A cerca de 100 quilómetros do final da corrida, o ciclista da Agr2 não respeitou a zona de arremesso de bidões, tendo mesmo sido “apanhado” em flagrante pela transmissão televisiva. Nas imagens vê-se que o suíço, a rolar fora do pelotão depois de um problema mecânico, parece ter-se apercebido do erro logo após ter atirado a garrafa.

O aparente arrependimento de pouco valeu ao gigante helvético, de 34 anos, que era um dos escudeiros de Greg van Avermaet nesta clássica, e Schär foi mesmo impedido de ajudar o belga, que acabou por ficar em terceiro lugar na corrida arrebatada pelo dinamarquês Kasper Asgreen.

Em causa está a deliberação da UCI, que definiu que, desde 1 de Abril, os ciclistas não podem atirar os bidões de água em qualquer ponto do percurso. Há zonas destinadas para o efeito e quem arremessar garrafas fora dessas áreas é penalizado.

Em provas por etapas este comportamento vale, numa primeira fase, uma multa e uma perda de pontos no ranking UCI. Em corridas de um dia, como era esta Volta à Flandres, o ciclista prevaricador é imediatamente desqualificado.

A ideia da UCI é um três-em-um: ajudar o ambiente, melhorar a imagem do ciclismo e proteger os próprios atletas de acidentes com garrafas – Geraint Thomas abandonou a última Volta a Itália depois de uma queda por culpa de um bidão.

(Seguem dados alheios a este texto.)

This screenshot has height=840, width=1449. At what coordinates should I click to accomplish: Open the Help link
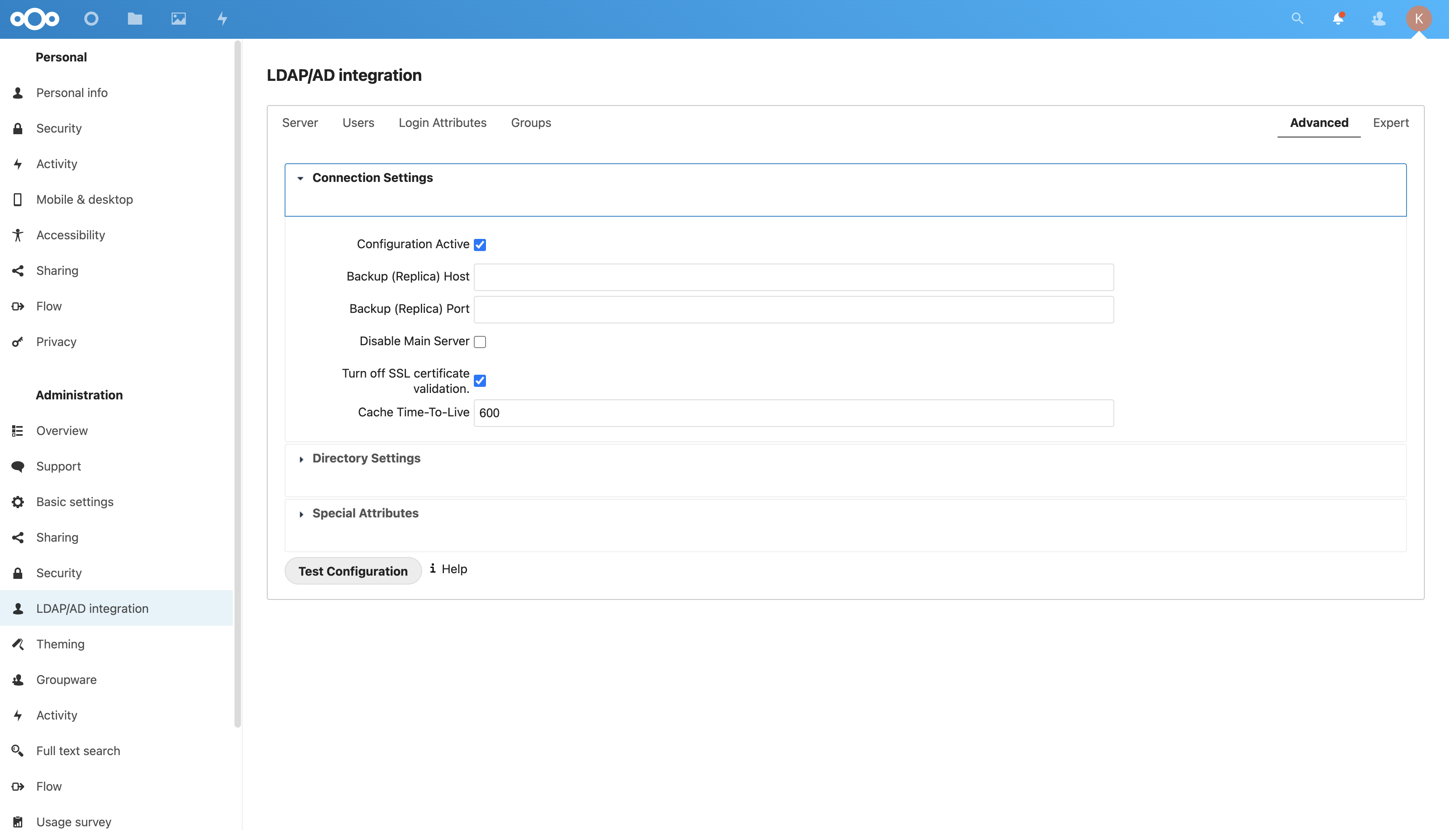pos(454,569)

“Além de ser potencialmente perigoso em certas situações, atirar lixo e objectos prejudica o meio ambiente e a imagem do nosso desporto. Também é um péssimo exemplo para os ciclistas não profissionais”, justifica a UCI.

Argumentos contrários

No pacote de novas regras avançadas pela UCI, a dos bidões não era das mais polémicas – essa foi, sobretudo, a proibição de pedalar em posições fora do selim. Ainda assim, há quem discorde da limitação de arremesso de garrafas, com três argumentos: um desportivo, um de marketing e um sentimental.

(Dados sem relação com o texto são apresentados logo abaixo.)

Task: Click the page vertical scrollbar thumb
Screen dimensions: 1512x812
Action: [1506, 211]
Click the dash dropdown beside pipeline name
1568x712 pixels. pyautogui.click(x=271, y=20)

No plano desportivo aponta-se que não tem lógica obrigar os ciclistas a pensarem nas zonas de arremesso de bidões, em fases da corrida em que já têm de conciliar esforço físico, táctica de corrida e comunicação com as equipas.

Depois, relembra-se que oferecer bidões aos adeptos faz parte da própria estratégia de marketing das equipas e das marcas que as patrocinam.

Por fim, no plano mais emocional, argumenta-se que o arremesso de garrafas, quando feito para zonas com público – e foi o caso de Schär –, significa uma lembrança para os adeptos que tenham a sorte de agarrar o bidão do ciclista.

É sobretudo neste prisma que o ciclista suíço se defende desta desqualificação. E fê-lo contando uma história. “Lembro-me como se fosse hoje. Em 1997, os meus pais levaram-me à Volta a França. Esperámos três horas no meio da multidão e fiquei impressionado com toda aquela atmosfera e com a velocidade com que os ciclistas corriam. A partir daí, esse era o meu sonho. Acima de tudo isto, recebi um bidão de um ciclista. Aquela pequena garrafa de plástico completou o meu vício pelo ciclismo. Em casa, aquela garrafa lembrava-me todos os dias de qual era o meu sonho”, começou por contar, no Instagram.

E completou: “Hoje, sou um desses ciclistas. Em momentos calmos da corrida, guardo as minhas garrafas vazias até ver alguma criança junto à estrada, para lhe atirar gentilmente e para que ela possa apanhá-la em segurança. Nós somos o desporto mais acessível, que dá garrafas durante o percurso. Tão simples quanto isso. Simples como o ciclismo”.